On 05/04/2022 00:34, Robert Varga wrote:
On 04/04/2022 13:48, Jernej Tuljak wrote:
> If both "leaf" data nodes are instantiated (XML encoding) as
part of <rpc> for "foo", does <x> come before or after <y> (in
document order)?
Augmented-in nodes come after other nodes.
Maybe this is an implementation convention, but the RFC says they
are encoded in any order.
https://datatracker.ietf.org/doc/html/rfc7950#section-7.17.2
You are referring to this:
When a node is augmented, the augmenting child nodes are encoded as
subelements to the augmented node, in any order.
This implies interleaving of augmenting and non-augmenting child
nodes within "input" parameters for XML encoding?

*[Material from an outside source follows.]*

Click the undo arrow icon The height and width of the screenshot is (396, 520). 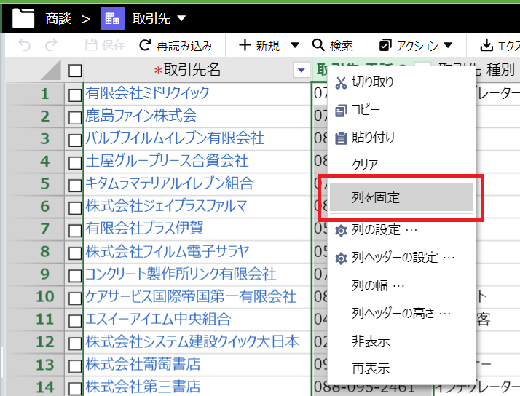click(x=25, y=45)
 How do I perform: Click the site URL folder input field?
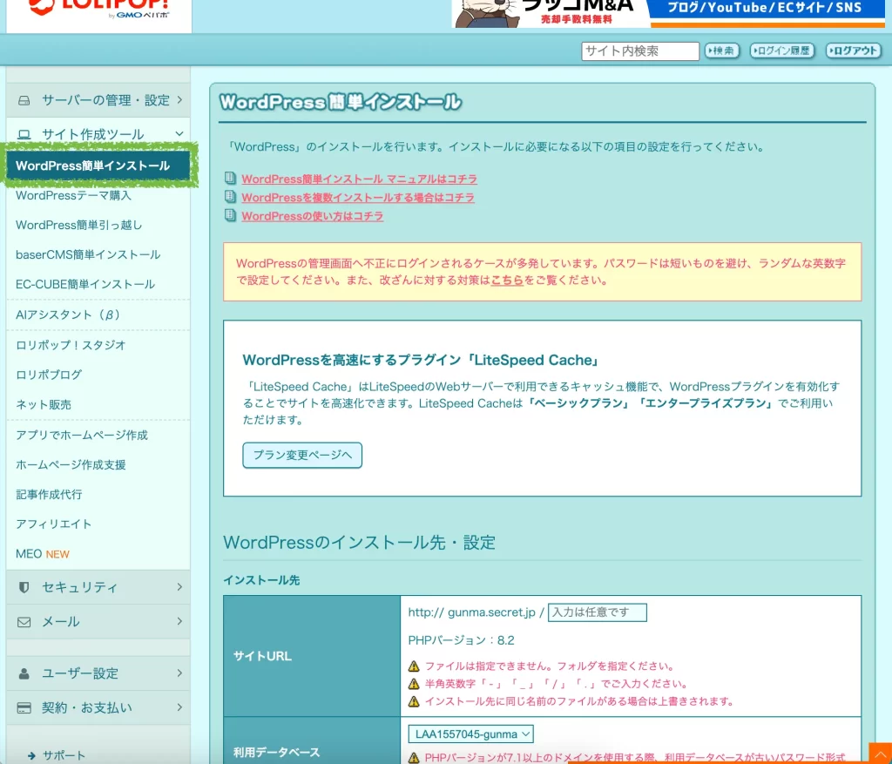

Yes. There is no semantic difference in directly-defined on augmenting
nodes, especially in 'uses/augment' case -- they share the same
namespace, so at the document level (i.e. effective model) there is no
difference between the two.
Any ordering should be treated as an implementation artifact. In
particular this declaration:
rpc foo {
grouping foo {
container foo {
leaf foo {
type string;
}
}
}
input {
uses foo {
augment foo {
leaf bar {
type uint8;
}
}
}
}
}
is completely equivalent to:
rpc foo {
input {
container foo {
leaf bar {
type uint8;
}
leaf foo {
type string;
}
}
}
}
The presence of the intermediate grouping is a pure module-internal
modeling detail. I believe introducing/removing the grouping is a
non-breaking change as per RFC6020 (if memory serves right).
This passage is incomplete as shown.